Opinion: Will Maryland tax digital publishers—and its citizens—to death?
In an historic example of imperious government running amok, legislators—sequestered behind closed doors and ignoring the crisis of historic proportions that was bearing down on them—passed a last-minute tax bill that would further strain the economy and deny its citizens essential services in their direst moments.
You might assume this refers to the English Parliament passing the Stamp Act of 1765 and setting off the American Revolution. Unfortunately, it happened three weeks ago in Annapolis, when the Maryland General Assembly, in a frantic rush to adjourn and take shelter from coronavirus, voted to pass HB 732—a tax on advertising akin to the Stamp Act.
The bill was innocuously called the Digital Advertising Gross Revenues Tax. But it might as well be called the Maryland Tax on Critical Health and Safety News. Because that will be its effect: to break the backs of struggling news organizations, and the small retailers and other businesses that communicate through them, at the very moment every Marylander needs to know how to stay safe during the worst pandemic of modern times.
There’s nothing like a global crisis to force a polarized citizenry to move beyond politics and judge for themselves what really matters. And, after years of contentious debates about “fake news,” the right, the left and the center can at least agree on one thing: When people are gasping for breath and dying, real news matters. Where are the ventilators? Where can we find soap? What does “shelter in place” really mean? Can I walk my dog safely? Can I visit my elderly Mom?
Real news organizations—whose reporters, editors, producers and programmers are putting their lives on the line every day—are the enterprises best placed to answer those and the myriad other questions that, during the next several months, literally will make the difference between life and death for Marylanders.
In turn, those media companies are the primary conduit by which local businesses, from soap sellers to dog walkers to eldercare experts to the Government itself, advertise goods and services to their customers. Americans need the news and its advertisers to survive.
The sponsors of the Maryland Tax on Critical Health and Safety News chose to ignore these needs. They thought they were being clever and only taxing big, rich Californian companies like Google and Facebook. Unfortunately, the bill stretches its tentacles across local TV stations, newspapers, digitally native news organizations and even the entertainment companies that are keeping your kids occupied while you worry about how to find them food without getting infected yourself.
What will this legislation look like in practice?
For consumers, it will mean more paywalls for the educational content, productivity tools, news and entertainment you rely on. For small businesses trying to reach their customers and drive sales, it will mean higher advertising costs. And for publishers reliant on advertising revenue, it will mean an additional tax that would otherwise be spent on producing valuable journalism, content and services for their audiences.

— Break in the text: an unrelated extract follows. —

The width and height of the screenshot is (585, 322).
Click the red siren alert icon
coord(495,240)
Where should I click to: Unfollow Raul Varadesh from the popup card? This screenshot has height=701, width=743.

Nearly every business in Maryland relies on digital advertising to reach its customers, and that reliance is only increasing. A tax on digital ads will drive up the cost for Maryland businesses to reach their customers while pummeling their sales. The only way these businesses will be able to survive the tax is by passing its costs to you—you know, the people who are worried about keeping your own jobs during a two- or three- or four-month lockdown. At a time when Maryland’s unemployment rate is reaching all-time highs, the Maryland legislators are working against the citizens to whom they are held accountable.
The bill’s sponsors have countered these arguments by claiming the tax would be an important revenue generator for the state, electing to bury a report from the Maryland Attorney General that recognized a “real risk” that their initiative violates federal law and will never provide a dime to the state government.
At a time when 70 percent of advertisers have already decreased or paused their advertising in light of the current economic crisis—which is predicted to have a more significant impact on advertising than the 2008 financial crisis—an unprecedented tax of this magnitude is deadly. It will kill businesses, jobs … and worse.
We urge Governor Larry Hogan to veto HB 732 when it reaches his desk. And we ask every member of the Maryland General Assembly to consider the mounting evidence against this Maryland Tax on Critical Health and Safety News. Maryland’s businesses and consumers need real news now.